─── Entries supplied

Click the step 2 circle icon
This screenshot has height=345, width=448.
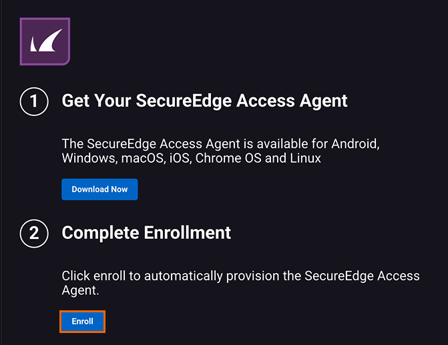tap(33, 233)
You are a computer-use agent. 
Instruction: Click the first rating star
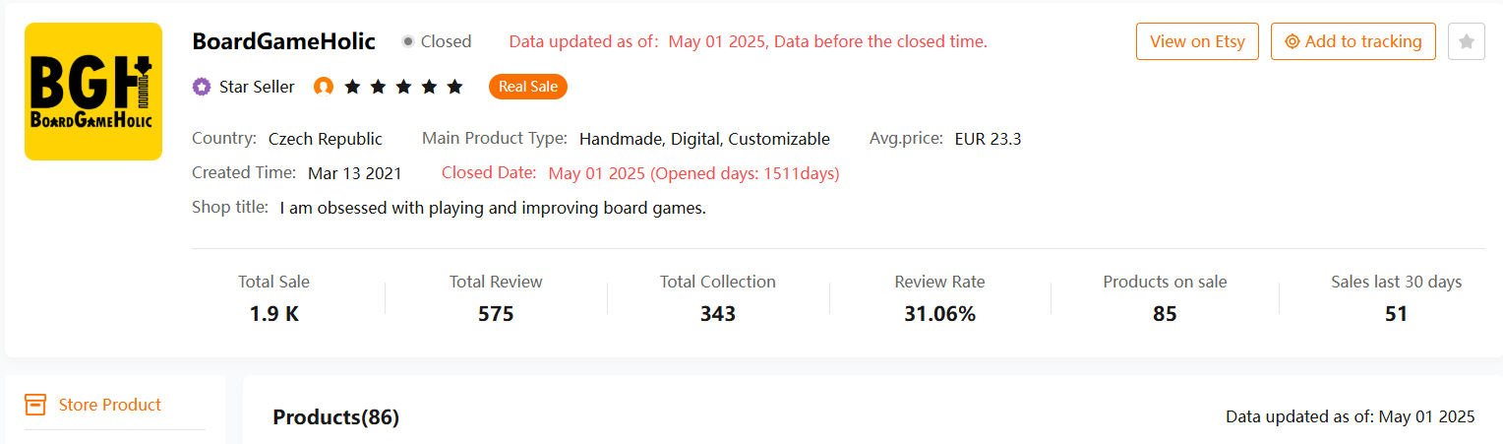click(x=351, y=87)
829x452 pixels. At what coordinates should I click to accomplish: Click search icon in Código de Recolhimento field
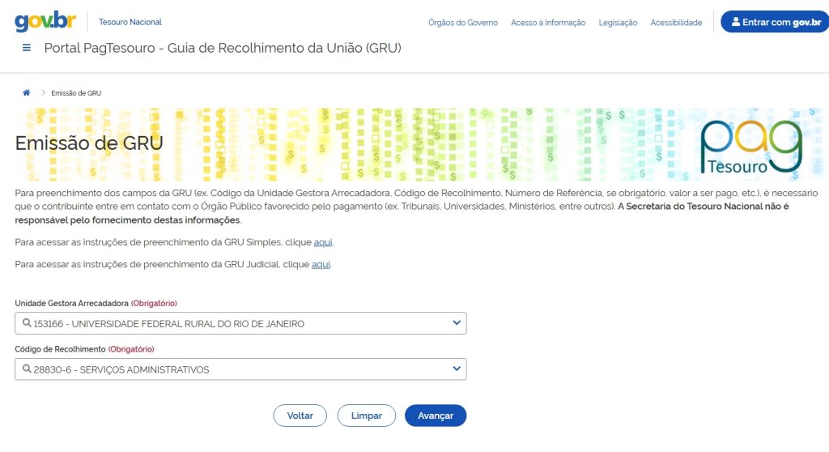pos(27,369)
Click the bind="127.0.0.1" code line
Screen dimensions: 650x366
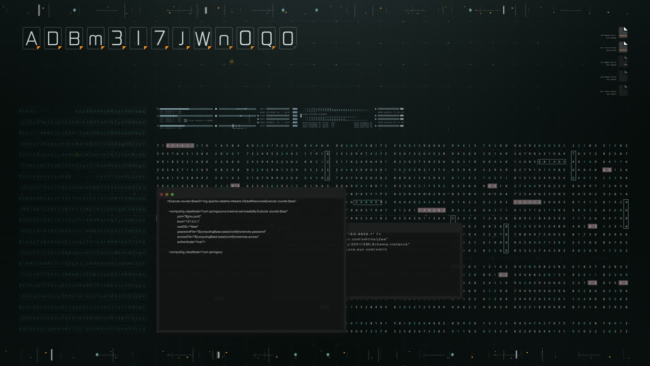pyautogui.click(x=188, y=222)
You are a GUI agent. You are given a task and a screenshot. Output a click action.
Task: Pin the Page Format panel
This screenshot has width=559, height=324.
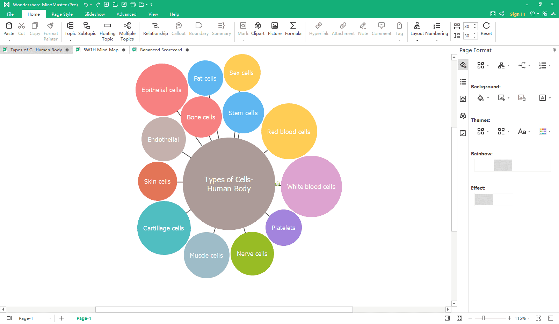click(x=554, y=50)
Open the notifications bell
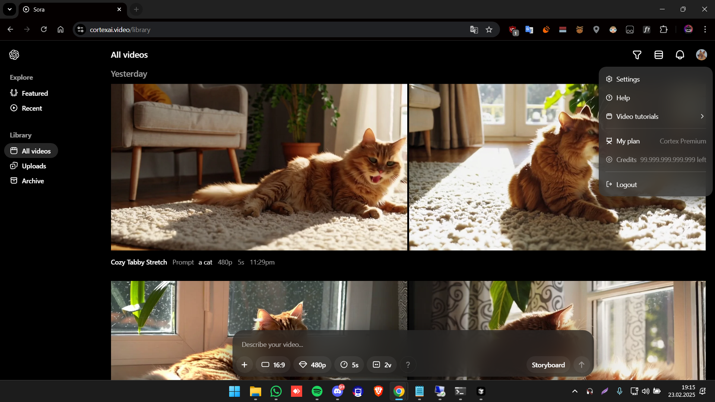 click(x=680, y=55)
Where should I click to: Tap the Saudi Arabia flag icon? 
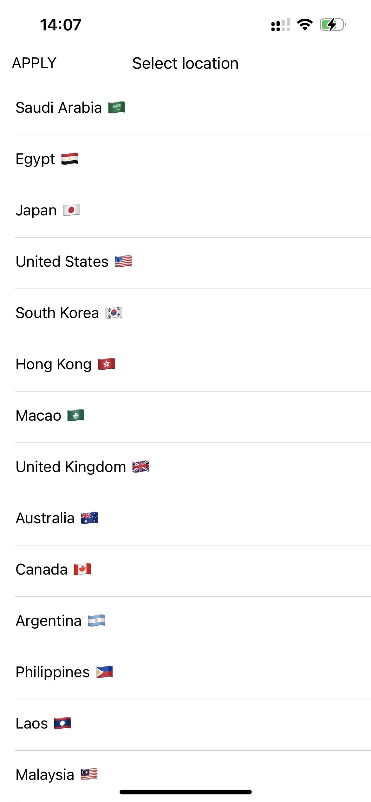pyautogui.click(x=117, y=108)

──────

• _Work to complete_:
Retype all of the rows above character for character, leaving out the pictures.

• _Solution for this exercise_:
Click the step 2 circle icon
This screenshot has height=345, width=448.
tap(33, 233)
You are a computer-use agent. 
Instruction: Click the first rating star
click(x=351, y=87)
829x452 pixels. At what coordinates should I click to accomplish: Click search icon in Código de Recolhimento field
pos(27,369)
Click the bind="127.0.0.1" code line
Screen dimensions: 650x366
pyautogui.click(x=188, y=222)
You are a GUI agent. You are given a task and a screenshot. Output a click action.
Task: Pin the Page Format panel
This screenshot has width=559, height=324.
click(x=554, y=50)
Open the notifications bell
 click(x=680, y=55)
Where should I click to: Tap the Saudi Arabia flag icon? 
pyautogui.click(x=117, y=108)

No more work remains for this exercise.